[Start of section]

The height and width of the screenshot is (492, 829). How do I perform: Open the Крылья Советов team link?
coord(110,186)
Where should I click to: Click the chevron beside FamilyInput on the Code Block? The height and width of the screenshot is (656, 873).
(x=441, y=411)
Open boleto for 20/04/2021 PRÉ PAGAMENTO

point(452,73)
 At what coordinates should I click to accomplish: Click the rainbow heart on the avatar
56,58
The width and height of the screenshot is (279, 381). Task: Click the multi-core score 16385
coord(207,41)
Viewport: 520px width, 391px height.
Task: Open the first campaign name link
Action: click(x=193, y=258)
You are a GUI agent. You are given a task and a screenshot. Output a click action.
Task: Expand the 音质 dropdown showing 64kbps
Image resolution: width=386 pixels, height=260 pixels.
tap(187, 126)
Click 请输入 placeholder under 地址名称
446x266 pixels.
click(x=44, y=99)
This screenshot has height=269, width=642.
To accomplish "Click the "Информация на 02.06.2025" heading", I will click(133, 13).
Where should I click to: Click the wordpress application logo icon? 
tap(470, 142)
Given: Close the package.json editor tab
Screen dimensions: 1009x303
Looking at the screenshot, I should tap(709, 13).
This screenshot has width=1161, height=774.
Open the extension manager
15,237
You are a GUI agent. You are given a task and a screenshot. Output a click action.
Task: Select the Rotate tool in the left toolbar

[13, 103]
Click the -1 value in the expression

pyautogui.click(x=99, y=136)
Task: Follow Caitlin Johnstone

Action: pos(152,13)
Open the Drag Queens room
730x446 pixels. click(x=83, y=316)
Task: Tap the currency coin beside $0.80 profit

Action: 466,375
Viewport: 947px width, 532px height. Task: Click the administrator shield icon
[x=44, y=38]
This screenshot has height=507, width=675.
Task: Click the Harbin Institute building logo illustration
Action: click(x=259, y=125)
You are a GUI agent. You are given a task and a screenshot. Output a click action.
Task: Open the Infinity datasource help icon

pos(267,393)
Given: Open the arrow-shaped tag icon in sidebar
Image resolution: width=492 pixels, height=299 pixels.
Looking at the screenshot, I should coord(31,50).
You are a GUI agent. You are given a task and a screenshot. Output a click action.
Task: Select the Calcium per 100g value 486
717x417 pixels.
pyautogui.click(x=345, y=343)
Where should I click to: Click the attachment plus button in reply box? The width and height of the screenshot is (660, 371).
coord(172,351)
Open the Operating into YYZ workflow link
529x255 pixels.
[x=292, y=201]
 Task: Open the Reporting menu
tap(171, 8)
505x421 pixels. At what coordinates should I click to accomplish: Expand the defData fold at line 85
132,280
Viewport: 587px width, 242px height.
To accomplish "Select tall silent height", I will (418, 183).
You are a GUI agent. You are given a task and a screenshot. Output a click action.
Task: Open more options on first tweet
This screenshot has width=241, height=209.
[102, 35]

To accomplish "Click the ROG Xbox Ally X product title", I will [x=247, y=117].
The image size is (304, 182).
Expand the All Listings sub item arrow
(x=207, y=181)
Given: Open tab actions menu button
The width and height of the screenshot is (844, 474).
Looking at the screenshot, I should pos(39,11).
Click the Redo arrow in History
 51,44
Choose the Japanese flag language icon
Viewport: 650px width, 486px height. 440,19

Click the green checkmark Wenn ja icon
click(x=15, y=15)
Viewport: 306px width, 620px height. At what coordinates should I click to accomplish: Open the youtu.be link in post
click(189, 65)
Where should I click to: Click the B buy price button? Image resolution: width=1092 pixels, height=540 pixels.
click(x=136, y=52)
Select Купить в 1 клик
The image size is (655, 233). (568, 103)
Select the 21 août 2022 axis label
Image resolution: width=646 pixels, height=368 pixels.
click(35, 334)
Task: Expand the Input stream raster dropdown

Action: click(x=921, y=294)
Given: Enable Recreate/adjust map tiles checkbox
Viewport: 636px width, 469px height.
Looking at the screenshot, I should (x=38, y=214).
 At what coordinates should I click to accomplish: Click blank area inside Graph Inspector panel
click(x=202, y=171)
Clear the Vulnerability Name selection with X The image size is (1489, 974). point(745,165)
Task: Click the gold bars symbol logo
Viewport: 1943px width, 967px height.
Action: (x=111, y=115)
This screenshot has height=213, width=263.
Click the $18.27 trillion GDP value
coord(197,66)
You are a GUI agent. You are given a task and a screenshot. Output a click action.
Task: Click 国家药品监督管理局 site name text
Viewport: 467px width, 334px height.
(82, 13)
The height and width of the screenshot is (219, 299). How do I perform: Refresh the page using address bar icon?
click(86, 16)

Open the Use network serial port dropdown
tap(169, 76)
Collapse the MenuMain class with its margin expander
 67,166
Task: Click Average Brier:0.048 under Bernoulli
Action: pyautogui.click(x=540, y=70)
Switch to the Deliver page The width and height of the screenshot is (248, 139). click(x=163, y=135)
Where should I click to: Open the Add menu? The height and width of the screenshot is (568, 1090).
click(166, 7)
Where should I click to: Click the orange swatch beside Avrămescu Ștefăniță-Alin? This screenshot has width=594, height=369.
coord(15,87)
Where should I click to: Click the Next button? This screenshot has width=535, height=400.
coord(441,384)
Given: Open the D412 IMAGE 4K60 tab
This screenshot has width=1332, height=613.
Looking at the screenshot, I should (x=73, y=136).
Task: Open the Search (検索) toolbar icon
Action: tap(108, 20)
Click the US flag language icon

[End of section]

Aim of the task: Output each record above exactly, omitting nothing.

Answer to this task:
The height and width of the screenshot is (492, 829). How do I perform: Open the Крылья Советов team link?
coord(110,186)
Where should I click to: Click the chevron beside FamilyInput on the Code Block? The height and width of the screenshot is (656, 873).
(x=441, y=411)
Open boleto for 20/04/2021 PRÉ PAGAMENTO

point(452,73)
 At what coordinates should I click to accomplish: Click the rainbow heart on the avatar
56,58
The width and height of the screenshot is (279, 381). Task: Click the multi-core score 16385
coord(207,41)
Viewport: 520px width, 391px height.
Task: Open the first campaign name link
Action: click(x=193, y=258)
You are a GUI agent. You are given a task and a screenshot. Output a click action.
Task: Expand the 音质 dropdown showing 64kbps
Image resolution: width=386 pixels, height=260 pixels.
tap(187, 126)
Click 请输入 placeholder under 地址名称
446x266 pixels.
click(x=44, y=99)
This screenshot has height=269, width=642.
To accomplish "Click the "Информация на 02.06.2025" heading", I will click(133, 13).
Where should I click to: Click the wordpress application logo icon? 
tap(470, 142)
Given: Close the package.json editor tab
Screen dimensions: 1009x303
Looking at the screenshot, I should tap(709, 13).
This screenshot has width=1161, height=774.
Open the extension manager
15,237
You are a GUI agent. You are given a task and a screenshot. Output a click action.
Task: Select the Rotate tool in the left toolbar

[13, 103]
Click the -1 value in the expression

pyautogui.click(x=99, y=136)
Task: Follow Caitlin Johnstone

Action: pos(152,13)
Open the Drag Queens room
730x446 pixels. click(x=83, y=316)
Task: Tap the currency coin beside $0.80 profit

Action: 466,375
Viewport: 947px width, 532px height. Task: Click the administrator shield icon
[x=44, y=38]
This screenshot has height=507, width=675.
Task: Click the Harbin Institute building logo illustration
Action: click(x=259, y=125)
You are a GUI agent. You are given a task and a screenshot. Output a click action.
Task: Open the Infinity datasource help icon

pos(267,393)
Given: Open the arrow-shaped tag icon in sidebar
Image resolution: width=492 pixels, height=299 pixels.
Looking at the screenshot, I should coord(31,50).
You are a GUI agent. You are given a task and a screenshot. Output a click action.
Task: Select the Calcium per 100g value 486
717x417 pixels.
pyautogui.click(x=345, y=343)
Where should I click to: Click the attachment plus button in reply box? The width and height of the screenshot is (660, 371).
coord(172,351)
Open the Operating into YYZ workflow link
529x255 pixels.
[x=292, y=201]
 Task: Open the Reporting menu
tap(171, 8)
505x421 pixels. At what coordinates should I click to accomplish: Expand the defData fold at line 85
132,280
Viewport: 587px width, 242px height.
To accomplish "Select tall silent height", I will (418, 183).
You are a GUI agent. You are given a task and a screenshot. Output a click action.
Task: Open more options on first tweet
This screenshot has width=241, height=209.
[102, 35]

To accomplish "Click the ROG Xbox Ally X product title", I will [x=247, y=117].
The image size is (304, 182).
Expand the All Listings sub item arrow
(x=207, y=181)
Given: Open tab actions menu button
The width and height of the screenshot is (844, 474).
Looking at the screenshot, I should pos(39,11).
Click the Redo arrow in History
 51,44
Choose the Japanese flag language icon
Viewport: 650px width, 486px height. 440,19

Click the green checkmark Wenn ja icon
click(x=15, y=15)
Viewport: 306px width, 620px height. At what coordinates should I click to accomplish: Open the youtu.be link in post
click(189, 65)
Where should I click to: Click the B buy price button? Image resolution: width=1092 pixels, height=540 pixels.
click(x=136, y=52)
Select Купить в 1 клик
The image size is (655, 233). (568, 103)
Select the 21 août 2022 axis label
Image resolution: width=646 pixels, height=368 pixels.
click(35, 334)
Task: Expand the Input stream raster dropdown

Action: click(x=921, y=294)
Given: Enable Recreate/adjust map tiles checkbox
Viewport: 636px width, 469px height.
Looking at the screenshot, I should (x=38, y=214).
 At what coordinates should I click to accomplish: Click blank area inside Graph Inspector panel
click(x=202, y=171)
Clear the Vulnerability Name selection with X The image size is (1489, 974). point(745,165)
Task: Click the gold bars symbol logo
Viewport: 1943px width, 967px height.
Action: (x=111, y=115)
This screenshot has height=213, width=263.
Click the $18.27 trillion GDP value
coord(197,66)
You are a GUI agent. You are given a task and a screenshot. Output a click action.
Task: Click 国家药品监督管理局 site name text
Viewport: 467px width, 334px height.
(82, 13)
The height and width of the screenshot is (219, 299). How do I perform: Refresh the page using address bar icon?
click(86, 16)

Open the Use network serial port dropdown
tap(169, 76)
Collapse the MenuMain class with its margin expander
 67,166
Task: Click Average Brier:0.048 under Bernoulli
Action: pyautogui.click(x=540, y=70)
Switch to the Deliver page The width and height of the screenshot is (248, 139). click(x=163, y=135)
Where should I click to: Open the Add menu? The height and width of the screenshot is (568, 1090).
click(166, 7)
Where should I click to: Click the orange swatch beside Avrămescu Ștefăniță-Alin? This screenshot has width=594, height=369.
coord(15,87)
Where should I click to: Click the Next button? This screenshot has width=535, height=400.
coord(441,384)
Given: Open the D412 IMAGE 4K60 tab
This screenshot has width=1332, height=613.
Looking at the screenshot, I should (x=73, y=136).
Task: Open the Search (検索) toolbar icon
Action: tap(108, 20)
Click the US flag language icon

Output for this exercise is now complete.